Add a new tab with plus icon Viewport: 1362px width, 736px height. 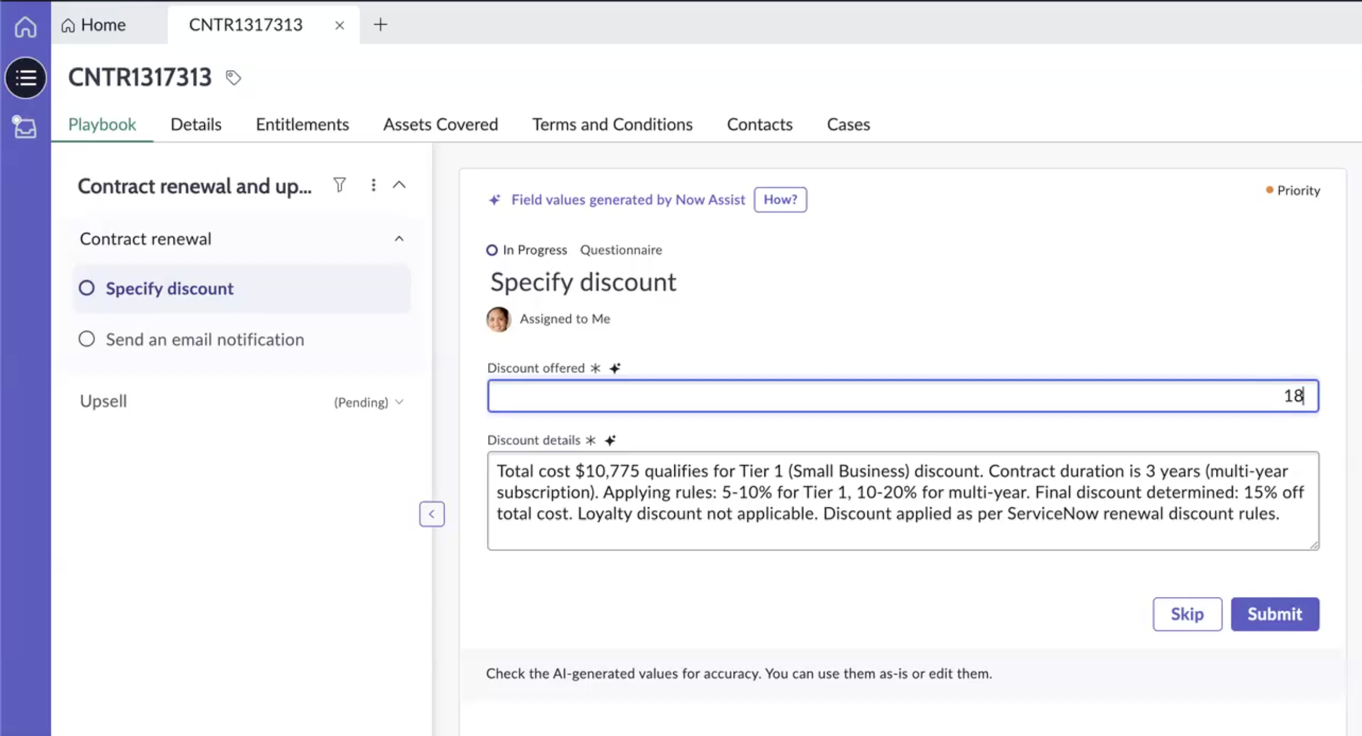pos(380,25)
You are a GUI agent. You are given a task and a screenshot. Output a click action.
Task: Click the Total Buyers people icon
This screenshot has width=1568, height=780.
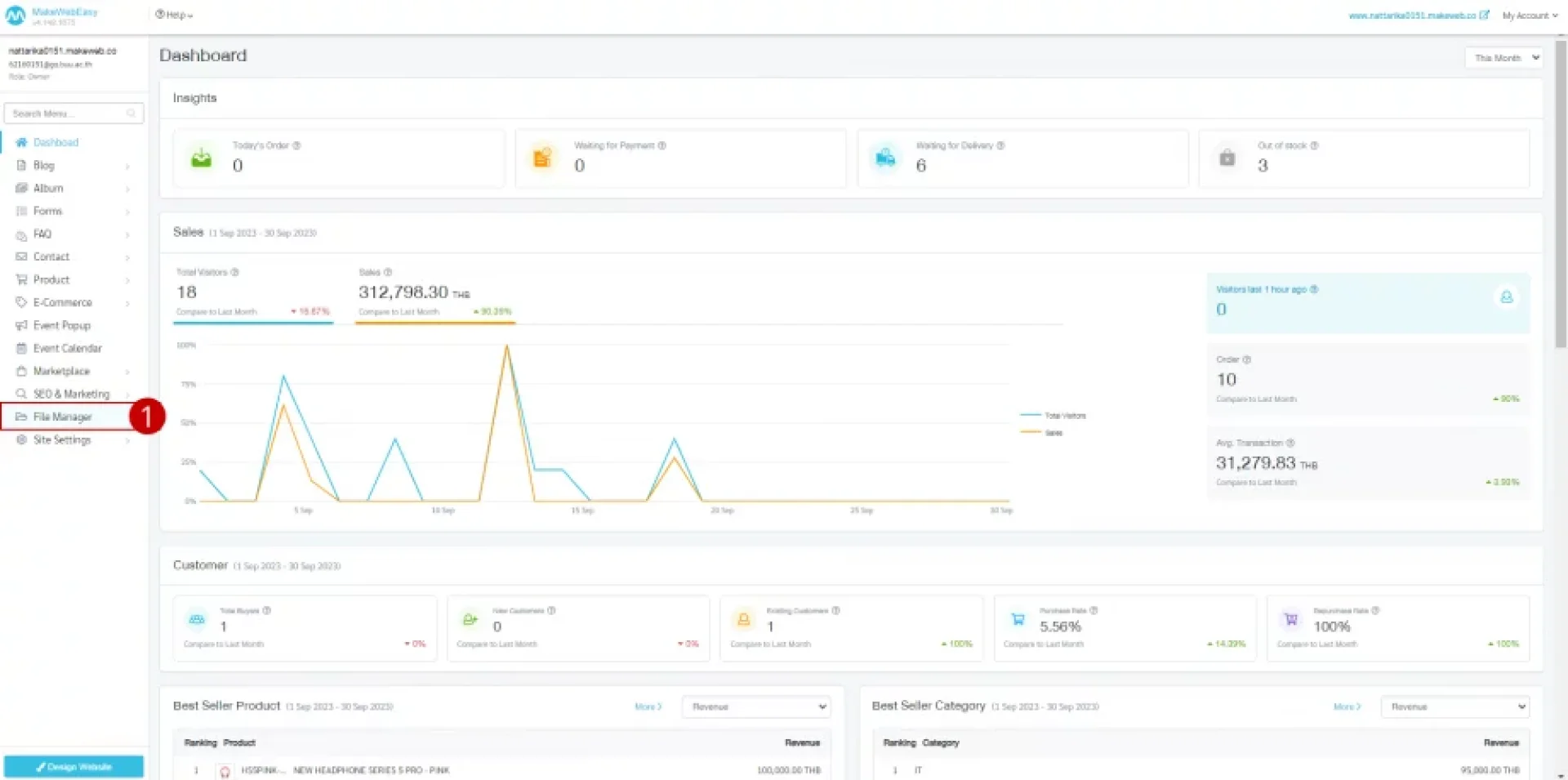(197, 619)
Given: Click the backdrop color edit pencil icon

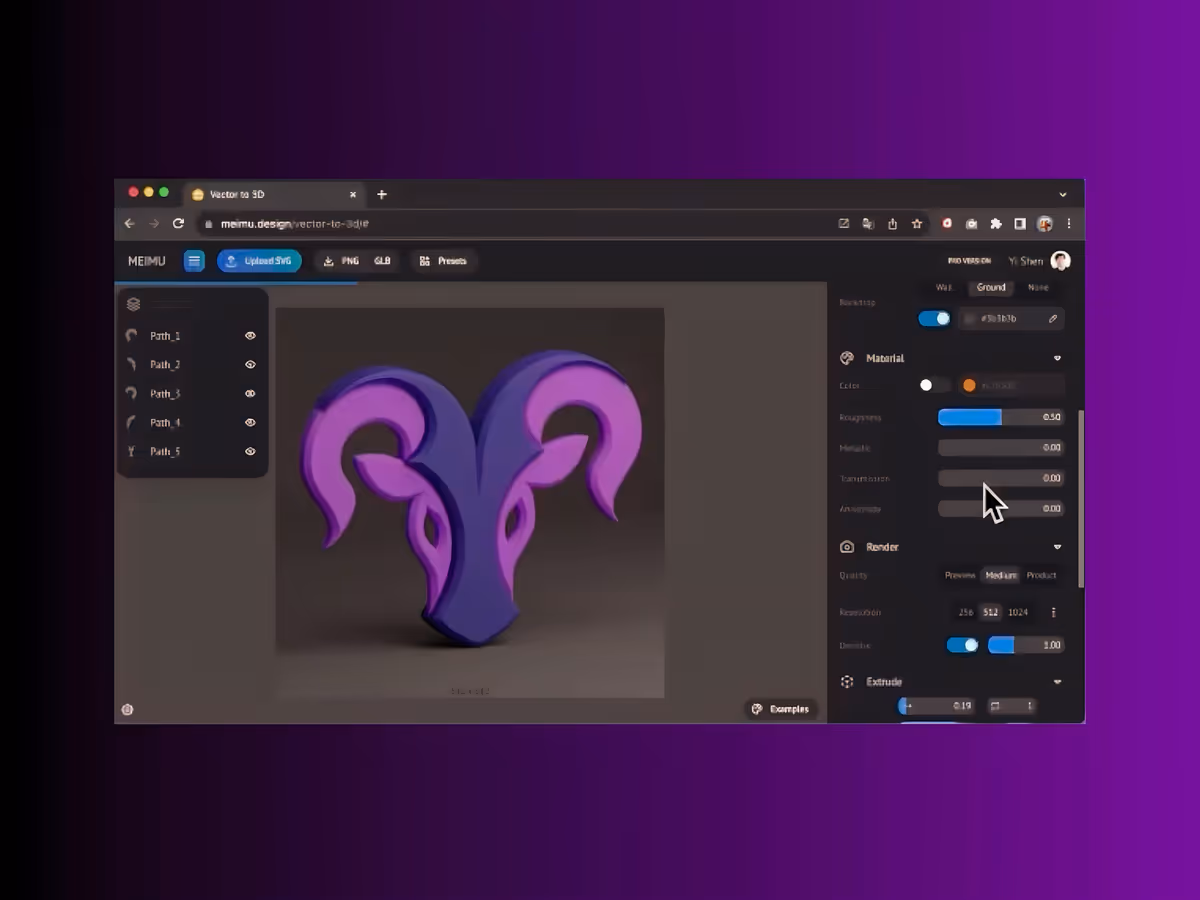Looking at the screenshot, I should click(1053, 319).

- GOAL OF THE EXERCISE -
Copy exactly, and copy nothing else: the lines from the one containing "Task: Click the Total Buyers people icon" through the end of the data, both ends included, with pictures left out.

- THE ANSWER -
Task: Click the Total Buyers people icon
This screenshot has width=1568, height=780.
(197, 619)
Given: Click the backdrop color edit pencil icon

Looking at the screenshot, I should click(1053, 319).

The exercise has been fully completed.